For those desiring adding some Chattanooga pieces to their pikes without going the train set route, TYCO did offer a number of separate Chattanooga items in 1977.
You could buy either the Consolidation & Tender 2-8-0 with Smoke (No.245-15) or the new-that-year Chattanooga GP-20 (No.228-15). The 2-8-0 retails for $36 in 1977 and the GP-20 went for $16.
The Chattanooga caboose offerings change and expand in ’77. Gone is the wide-vision cupola body style, replaced by a pair of offerings both featuring TYCO’s steamline cupola body. The catalog lists a red Chattanooga Caboose (No.327-15) and a yellow-and-orange to match the GP-20’s paint Chattanooga Caboose (No.327-15B). Both sold for $2.50 retail in 1977. The solid red example carries the roadnumber 607 and includes a white stripe. The yellow-and-orange model is unencumbered with a roadnumber and features TYCO’s Chattanooga stylized logo in white on its side.

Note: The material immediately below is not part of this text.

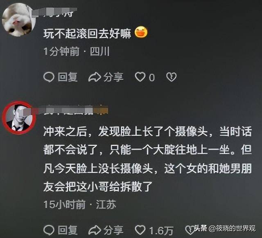Click the share arrow icon on Jiangsu comment
Viewport: 262px width, 238px height.
tap(95, 230)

Joining the roster in 1977 were two new examples of the TYCO Chattanooga caboose, both featuring the streamline cupola body. Above is the solid-red Chattanooga Caboose (No.327-15) and below is the yellow-and-orange Chattanooga Caboose (No.327-15B).
The added “B” to the second model’s stock number suffix of “-15” is a rare time that TYCO’s number system ran over its banks and needed some thing extra. The “327” represents the caboose and the “-15” denotes Chattanooga paint, but that is all the regular system is equipped to describe. Adding a letter, in this case a “B” to the “-15” means it is the second offering of the same caboose and same roadname for that item. Another example of this are the letters added to the suffix numbers on the various TYCO Pennsy GG1s.

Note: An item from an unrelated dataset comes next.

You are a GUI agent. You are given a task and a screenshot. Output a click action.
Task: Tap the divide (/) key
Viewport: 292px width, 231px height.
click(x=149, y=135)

1978’s Chattanooga Choo-Choo
TYCO for 1978 makes further changes to the Chattanooga train set offerings. First, the GP-20 powered set no longer carries the name Chattanooga becoming The Southern Express (No.7310). The set is very similar to 1977’s GP-20 Chattanooga example, but the Steam Whistle Billboard is dropped and a 17-piece Bridge & Trestle Set (No.907) is added. TYCO doesn’t even bother to describe the GP-20 as Chattanooga, but refers to it in the catalog description as “A modern GP-20 Southern Loco.”
Replacing the Consolidation 2-8-0 steamer is the Chattanooga 0-8-0 Steam Loco & Tender (No.256-15) first seen in 1978.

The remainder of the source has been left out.